No Other Will But His

by Reign_of_Glory



Series: Forgiveness [1]
Category: Six - Marlow/Moss
Genre: Angst, Angst with a Happy Ending, Burning Cans, Don't put metal in the microwave, Fluff, Found Family, Guilt, Howard centric, Hurt/Comfort, I PROMISE IT ENDS HAPPILY, Nightmares, Past Abuse, Past Rape/Non-con, Ravioli, Self-blaming, Supportive Queens!, The whole AYWD Situation, The writing was slow, Theme: Forgiveness, really - Freeform, the arson was not
Language: English
Status: Completed
Published: 2020-08-26
Updated: 2020-08-26
Packaged: 2021-03-06 22:54:18
Rating: Teen And Up Audiences
Warnings: Creator Chose Not To Use Archive Warnings
Chapters: 1
Words: 3,827
Publisher: archiveofourown.org
Story URL: https://archiveofourown.org/works/26126836
Author URL: https://archiveofourown.org/users/Reign_of_Glory/pseuds/Reign_of_Glory
Summary: She dreamt of forgiveness, and she dreamt of utter joy that was ripped from her when her eyes opened in the morning.---Katherine Howard needs to come to terms with a few things, and her family decide to help her through it.
Series: Forgiveness [1]
Series URL: https://archiveofourown.org/series/1897090
Comments: 10
Kudos: 62





	No Other Will But His

**Author's Note:**

  * For [the_glare_you_see](https://archiveofourown.org/users/the_glare_you_see/gifts).



> Possible TWs:  
> -Self-blaming  
> -Past Rape/Non-con  
> -Death (Mentions of it, plus a nightmare)  
> -Beheading (Not in graphic detail)

_ No other _ _ will but his. _

She’d chosen those words because no one else had mentioned the King in their motto. They were reflective of other aspects of Katherine’s life, though, and she sometimes pondered it as she sat in her room, wondering why all of them had been reincarnated.

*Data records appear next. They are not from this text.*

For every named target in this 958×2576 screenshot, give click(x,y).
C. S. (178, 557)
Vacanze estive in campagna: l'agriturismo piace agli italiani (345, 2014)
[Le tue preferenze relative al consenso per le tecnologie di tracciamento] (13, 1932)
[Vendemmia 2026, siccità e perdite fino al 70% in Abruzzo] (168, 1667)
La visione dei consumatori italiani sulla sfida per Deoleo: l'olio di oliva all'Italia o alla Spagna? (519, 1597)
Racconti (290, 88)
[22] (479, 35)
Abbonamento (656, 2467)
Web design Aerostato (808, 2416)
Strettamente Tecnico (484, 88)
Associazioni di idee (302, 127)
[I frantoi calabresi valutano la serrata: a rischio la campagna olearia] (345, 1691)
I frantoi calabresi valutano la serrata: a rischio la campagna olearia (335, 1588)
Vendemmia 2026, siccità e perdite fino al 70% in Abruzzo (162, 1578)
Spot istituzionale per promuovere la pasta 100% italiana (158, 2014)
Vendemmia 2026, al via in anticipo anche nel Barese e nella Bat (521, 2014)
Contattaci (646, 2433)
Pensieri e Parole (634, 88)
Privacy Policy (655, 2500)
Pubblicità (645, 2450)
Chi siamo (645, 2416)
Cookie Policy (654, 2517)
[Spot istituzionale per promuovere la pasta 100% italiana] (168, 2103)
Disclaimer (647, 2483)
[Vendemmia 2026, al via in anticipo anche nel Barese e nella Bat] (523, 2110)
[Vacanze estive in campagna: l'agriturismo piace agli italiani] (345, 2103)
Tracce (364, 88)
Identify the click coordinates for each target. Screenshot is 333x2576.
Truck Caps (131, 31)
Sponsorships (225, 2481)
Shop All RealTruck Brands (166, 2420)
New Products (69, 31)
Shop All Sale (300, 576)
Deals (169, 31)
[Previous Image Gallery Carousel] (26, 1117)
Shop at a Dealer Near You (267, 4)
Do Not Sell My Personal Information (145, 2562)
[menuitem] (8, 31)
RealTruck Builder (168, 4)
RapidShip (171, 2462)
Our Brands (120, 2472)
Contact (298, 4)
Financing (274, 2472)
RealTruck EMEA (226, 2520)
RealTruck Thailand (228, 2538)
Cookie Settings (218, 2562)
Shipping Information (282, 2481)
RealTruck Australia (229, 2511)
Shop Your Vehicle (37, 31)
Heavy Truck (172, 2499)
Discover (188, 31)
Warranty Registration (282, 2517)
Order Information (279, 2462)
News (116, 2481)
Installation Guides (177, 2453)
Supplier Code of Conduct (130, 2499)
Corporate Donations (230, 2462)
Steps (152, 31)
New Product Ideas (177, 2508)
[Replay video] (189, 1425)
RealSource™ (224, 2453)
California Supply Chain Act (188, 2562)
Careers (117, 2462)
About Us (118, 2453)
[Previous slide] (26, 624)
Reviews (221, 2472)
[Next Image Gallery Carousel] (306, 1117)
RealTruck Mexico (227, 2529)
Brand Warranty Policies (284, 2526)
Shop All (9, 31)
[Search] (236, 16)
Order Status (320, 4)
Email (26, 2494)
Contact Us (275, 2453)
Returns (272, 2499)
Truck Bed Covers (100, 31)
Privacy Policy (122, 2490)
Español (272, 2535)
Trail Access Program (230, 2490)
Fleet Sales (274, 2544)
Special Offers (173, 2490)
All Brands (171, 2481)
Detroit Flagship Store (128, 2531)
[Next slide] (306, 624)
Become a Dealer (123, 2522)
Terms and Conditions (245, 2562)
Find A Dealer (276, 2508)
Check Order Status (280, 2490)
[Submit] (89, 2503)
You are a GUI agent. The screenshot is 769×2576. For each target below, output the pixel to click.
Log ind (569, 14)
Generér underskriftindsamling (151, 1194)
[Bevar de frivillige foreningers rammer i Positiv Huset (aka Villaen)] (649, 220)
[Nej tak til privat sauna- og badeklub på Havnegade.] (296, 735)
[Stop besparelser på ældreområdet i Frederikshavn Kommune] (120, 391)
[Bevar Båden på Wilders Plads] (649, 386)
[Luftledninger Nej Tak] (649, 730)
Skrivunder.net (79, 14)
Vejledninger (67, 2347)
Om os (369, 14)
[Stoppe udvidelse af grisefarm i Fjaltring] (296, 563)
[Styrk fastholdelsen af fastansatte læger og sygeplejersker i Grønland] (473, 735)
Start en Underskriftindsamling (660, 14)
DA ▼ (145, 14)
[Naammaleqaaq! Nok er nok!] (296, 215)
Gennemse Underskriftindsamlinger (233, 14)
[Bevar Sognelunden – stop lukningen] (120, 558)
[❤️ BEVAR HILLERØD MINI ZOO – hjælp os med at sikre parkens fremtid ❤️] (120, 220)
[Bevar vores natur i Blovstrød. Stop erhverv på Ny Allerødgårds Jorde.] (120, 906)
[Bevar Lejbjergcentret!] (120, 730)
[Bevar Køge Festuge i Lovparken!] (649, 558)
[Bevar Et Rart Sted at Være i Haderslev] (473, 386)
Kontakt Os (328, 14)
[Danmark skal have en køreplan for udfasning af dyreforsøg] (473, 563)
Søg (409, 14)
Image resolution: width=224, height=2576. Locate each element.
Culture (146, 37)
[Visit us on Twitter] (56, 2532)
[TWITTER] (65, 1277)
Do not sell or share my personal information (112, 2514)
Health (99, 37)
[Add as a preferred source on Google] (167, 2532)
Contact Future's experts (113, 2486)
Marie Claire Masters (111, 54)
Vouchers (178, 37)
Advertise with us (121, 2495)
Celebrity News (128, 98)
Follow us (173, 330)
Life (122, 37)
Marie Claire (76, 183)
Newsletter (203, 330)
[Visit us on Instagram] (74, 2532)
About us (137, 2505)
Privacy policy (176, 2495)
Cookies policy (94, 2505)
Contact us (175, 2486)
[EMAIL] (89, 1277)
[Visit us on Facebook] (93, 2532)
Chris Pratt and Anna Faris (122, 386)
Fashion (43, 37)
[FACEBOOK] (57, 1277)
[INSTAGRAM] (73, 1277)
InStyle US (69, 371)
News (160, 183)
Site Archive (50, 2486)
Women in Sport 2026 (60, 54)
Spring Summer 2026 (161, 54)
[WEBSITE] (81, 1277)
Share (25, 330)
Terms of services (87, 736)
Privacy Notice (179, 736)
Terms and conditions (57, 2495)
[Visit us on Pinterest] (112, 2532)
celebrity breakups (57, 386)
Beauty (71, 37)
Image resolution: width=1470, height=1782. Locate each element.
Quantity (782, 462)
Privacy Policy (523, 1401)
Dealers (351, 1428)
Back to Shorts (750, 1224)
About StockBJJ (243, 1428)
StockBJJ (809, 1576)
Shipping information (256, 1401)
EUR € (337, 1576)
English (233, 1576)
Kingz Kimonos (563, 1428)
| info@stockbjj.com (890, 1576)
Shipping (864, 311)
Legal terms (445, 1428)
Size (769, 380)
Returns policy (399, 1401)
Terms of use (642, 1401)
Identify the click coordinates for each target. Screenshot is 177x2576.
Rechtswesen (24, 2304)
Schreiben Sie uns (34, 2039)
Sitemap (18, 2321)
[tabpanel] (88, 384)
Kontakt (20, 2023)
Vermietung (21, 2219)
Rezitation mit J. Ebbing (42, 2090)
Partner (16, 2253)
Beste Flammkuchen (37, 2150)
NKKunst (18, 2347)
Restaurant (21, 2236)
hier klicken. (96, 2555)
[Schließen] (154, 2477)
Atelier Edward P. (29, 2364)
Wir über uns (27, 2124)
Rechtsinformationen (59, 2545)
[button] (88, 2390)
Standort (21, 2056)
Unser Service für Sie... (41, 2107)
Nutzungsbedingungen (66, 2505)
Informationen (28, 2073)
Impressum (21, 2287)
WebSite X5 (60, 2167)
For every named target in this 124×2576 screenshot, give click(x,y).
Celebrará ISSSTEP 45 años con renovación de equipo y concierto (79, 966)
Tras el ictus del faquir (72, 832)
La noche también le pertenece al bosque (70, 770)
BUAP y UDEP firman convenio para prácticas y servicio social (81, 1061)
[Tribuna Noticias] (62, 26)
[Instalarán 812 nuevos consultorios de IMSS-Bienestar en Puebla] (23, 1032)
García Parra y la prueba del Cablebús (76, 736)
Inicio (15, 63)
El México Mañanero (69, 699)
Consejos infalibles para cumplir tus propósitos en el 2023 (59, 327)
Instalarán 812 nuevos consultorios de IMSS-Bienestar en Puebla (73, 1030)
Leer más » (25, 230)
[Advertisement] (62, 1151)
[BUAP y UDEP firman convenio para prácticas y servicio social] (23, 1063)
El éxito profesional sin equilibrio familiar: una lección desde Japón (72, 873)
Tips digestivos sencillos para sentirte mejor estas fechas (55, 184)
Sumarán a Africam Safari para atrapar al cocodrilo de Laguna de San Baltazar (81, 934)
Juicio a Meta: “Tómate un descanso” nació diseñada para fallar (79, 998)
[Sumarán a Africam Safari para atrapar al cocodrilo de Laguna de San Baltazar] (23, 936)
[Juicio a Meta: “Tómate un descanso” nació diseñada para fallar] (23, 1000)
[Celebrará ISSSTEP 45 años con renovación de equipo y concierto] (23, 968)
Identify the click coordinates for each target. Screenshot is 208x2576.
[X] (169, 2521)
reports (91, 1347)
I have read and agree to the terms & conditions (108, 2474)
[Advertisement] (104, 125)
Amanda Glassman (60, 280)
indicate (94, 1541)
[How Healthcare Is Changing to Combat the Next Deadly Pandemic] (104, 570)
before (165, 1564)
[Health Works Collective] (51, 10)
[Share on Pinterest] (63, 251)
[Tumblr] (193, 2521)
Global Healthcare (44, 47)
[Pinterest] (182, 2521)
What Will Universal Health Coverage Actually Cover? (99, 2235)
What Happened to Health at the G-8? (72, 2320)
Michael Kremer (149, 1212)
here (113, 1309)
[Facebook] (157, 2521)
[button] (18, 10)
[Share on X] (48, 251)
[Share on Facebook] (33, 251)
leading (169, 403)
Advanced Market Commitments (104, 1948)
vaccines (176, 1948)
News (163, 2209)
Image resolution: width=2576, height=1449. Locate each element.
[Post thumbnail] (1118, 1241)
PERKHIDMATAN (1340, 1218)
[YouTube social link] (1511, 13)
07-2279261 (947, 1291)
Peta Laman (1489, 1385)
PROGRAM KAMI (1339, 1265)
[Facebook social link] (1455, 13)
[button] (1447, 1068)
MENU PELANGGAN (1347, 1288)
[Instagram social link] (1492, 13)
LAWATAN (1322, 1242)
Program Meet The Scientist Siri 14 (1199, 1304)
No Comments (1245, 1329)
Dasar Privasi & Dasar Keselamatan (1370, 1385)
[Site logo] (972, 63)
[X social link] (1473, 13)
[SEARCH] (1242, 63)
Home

Why not just Anna? Anna was the one who had died a virgin, who had never gotten to have a family of her own - of course, Katherine hadn’t had any children either, but she’d had the chance to. 

Why not Anne, to fix her mistakes? She’d made quite a great deal of them, but she was likely the reason England practised their own religions now. Certainly she could have been reincarnated alone and all six of them would have had less arguments. Maybe she’d have changed the world again.

Catalina, because she deserved another chance at life. She’d been loyal and ready to bend to the every whim of her husbands’, so she deserved a life of her own. She deserved a chance to take the good she’d given the world once upon a time and spread it without any of the others holding her down.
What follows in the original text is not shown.